# Harbor freight mesh tarp as backstop



## skiisme753 (Jan 15, 2013)

Doubt it would stop an arrow, but only one way to find out. I would look at the horse stall mats from tractor supply for a backstop.


----------



## BaconPower (Jun 9, 2015)

skiisme753 said:


> Doubt it would stop an arrow, but only one way to find out. I would look at the horse stall mats from tractor supply for a backstop.


Totally agree with you that there is only one way to find out, that's why I'm asking if anyone has found out already. BTW this is for a 30lb recurve setup.


----------



## WildmanWilson (Jul 30, 2009)

Have you looked at horse mats at farm stores. The are thick and not too expensive.


----------



## BaconPower (Jun 9, 2015)

WildmanWilson said:


> Have you looked at horse mats at farm stores. The are thick and not too expensive.


Yes I'm aware of horse mats. Horse mats work great as far as stoppage goes but they are pretty heavy and take a lot of space to store. By contrast a curtain can be rolled or folded, put in a small box and hanged easily because it's light. The HFT 8ft x 16ft curtain costs just $30, that's half the price of a horse mat the same size. I think that is an interesting alternative to consider.


----------



## bbjavelina (Jan 30, 2005)

Stall mats can be pretty abusive to arrows. I now use one behind my carpet target and it works well since the arrows that may pass thru have already spent most of their energy. If the carpet gets a soft spot, and the field point penetrates the mat, it can be a bear to get out. 

Back in my trad days (50 #'s) I used one behind a 3D deer. The arrows would usually bounce off it. Great way to turn feathers inside out. 

Stall mats will work best if hanging. Problem is those mothers are HEAVY.

It surely beats nothing.


----------



## BaconPower (Jun 9, 2015)

Makes sense. I've also used rubber-backed carpetting (freely available) and do not recommend as the heat generated upon impact is enough to coat the shaft with molten rubber goo that gets on everything.

Nets in general are a superior backstop IMHO. They stop arrows by floating freely and dissipating energy as analyzed here (skip at 2:40): 



 and thus can be very light yet effective.
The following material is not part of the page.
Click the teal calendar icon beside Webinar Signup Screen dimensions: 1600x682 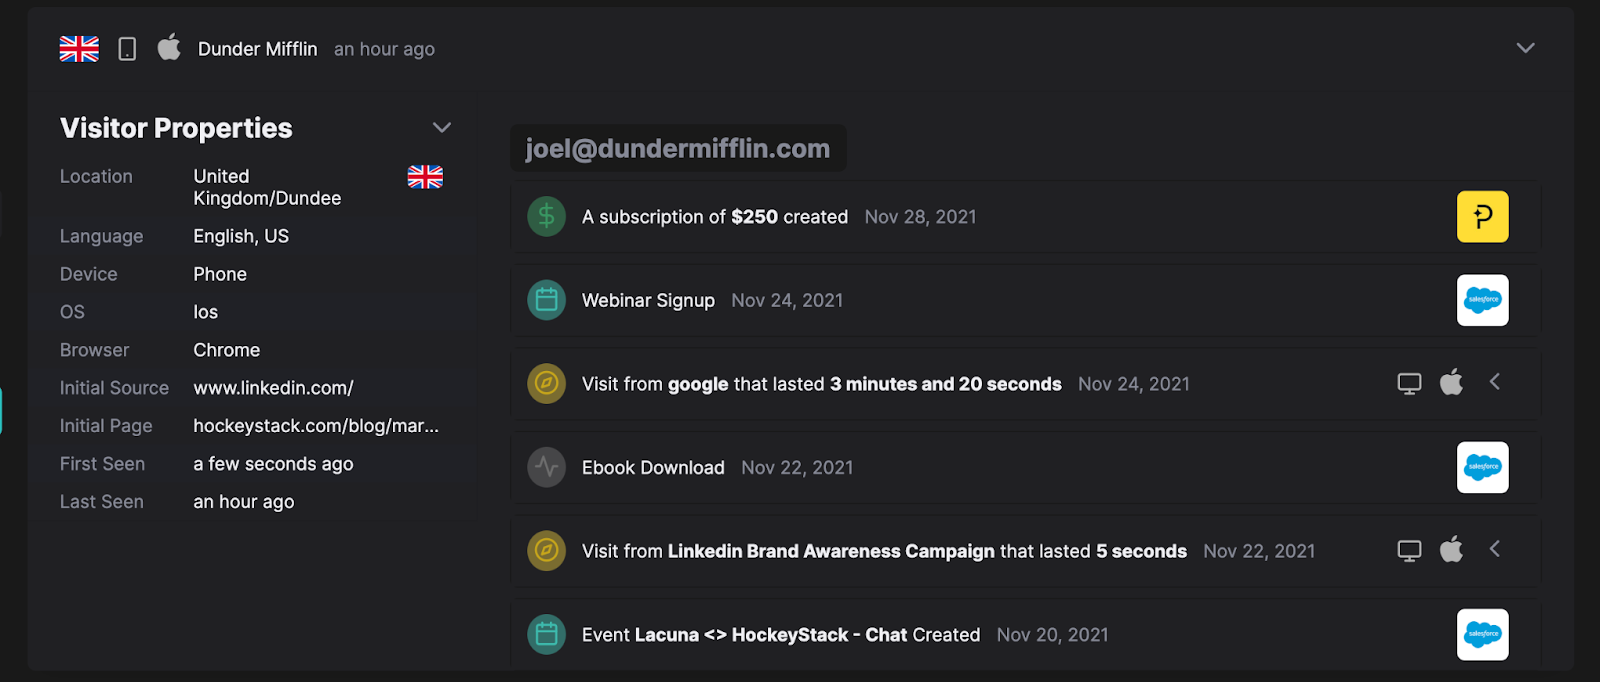[546, 300]
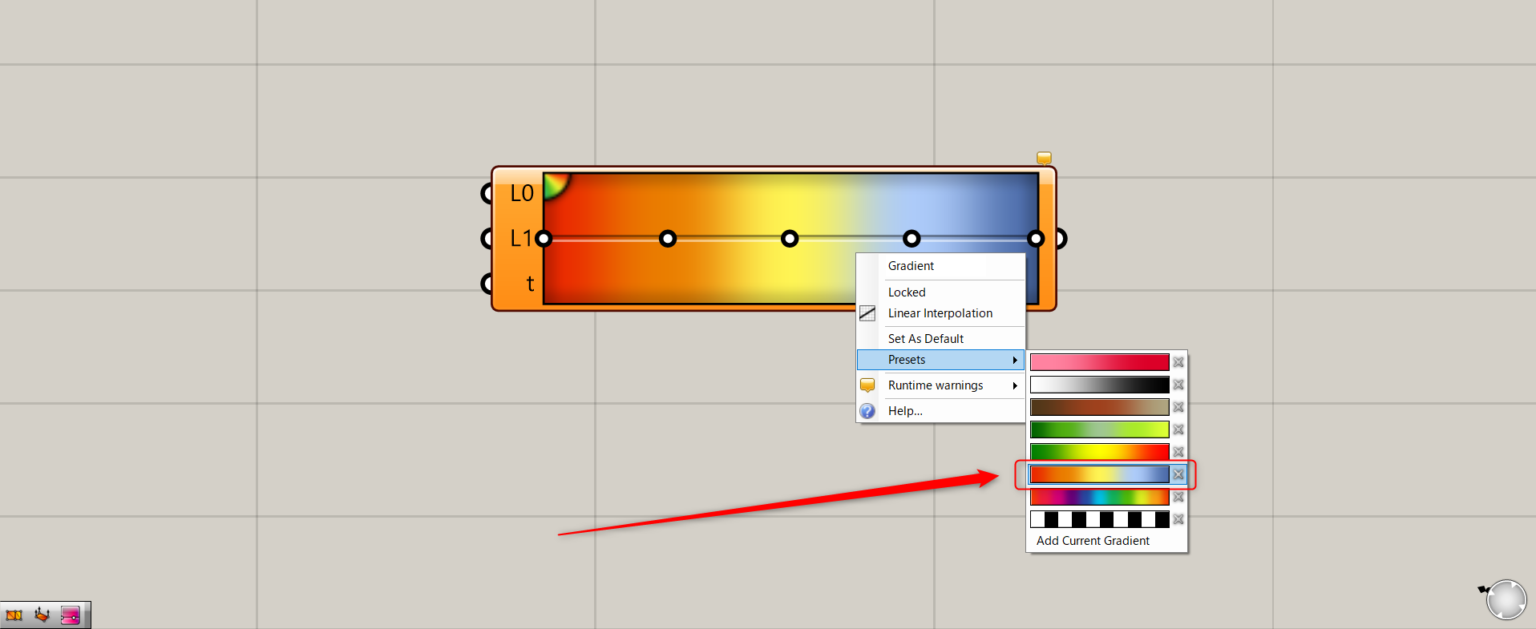Click the middle grip node on the gradient bar
The width and height of the screenshot is (1536, 629).
click(789, 238)
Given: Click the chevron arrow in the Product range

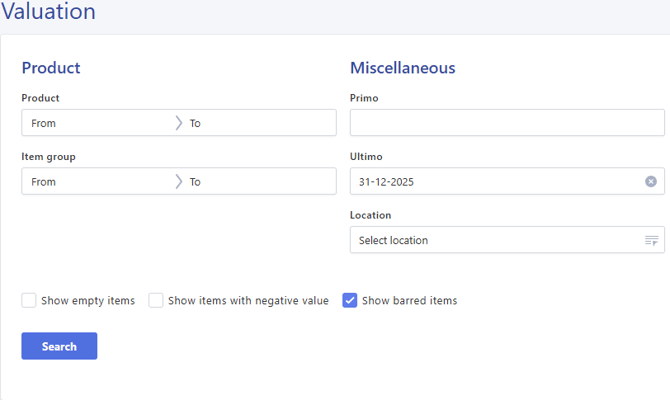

It's easy on the arrows.
By contrast static backstops need to be heavy and/or tough and/or deep, none of which makes them easy to lug around. Some can be hard on arrows too.


----------



## bbjavelina (Jan 30, 2005)

BaconPower said:


> Makes sense. I've also used rubber-backed carpetting (freely available) and do not recommend as the heat generated upon impact is enough to coat the shaft with molten rubber goo that gets on everything.
> Nets in general are a superior backstop IMHO. They stop arrows by floating freely and dissipating energy as analyzed here (skip at 2:40):
> 
> 
> ...


Rubber backed carpet is not good. It's most often used in office situations, as best I can tell. Typically without a pad under it. 

Many types of carpet work well, some better than others. I'm very pleased with my compressed carpet target. About 5 years old now and has lived everyday of it's life outdoors here on the Golden (rainy) Gulf Coast. It works very well for me and no residue on my arrows. And, it's free.


----------



## b0w_bender (Apr 30, 2006)

I spent a lot of time looking for inexpensive arrow netting to keep the kids in my youth program from having to search for arrows that missed the target. After I bought the net I found I didn't use it much sine living in the Seattle area it would get wet a lot and I would need to dry it. So I ended up not using it much but when we did have a dry night it stopped the youth arrows with ease and with no damage. The trick is to make sure that it hangs loose and you don't use broadheads. I'm certain netting will stop a 30 pound recurve without a problem.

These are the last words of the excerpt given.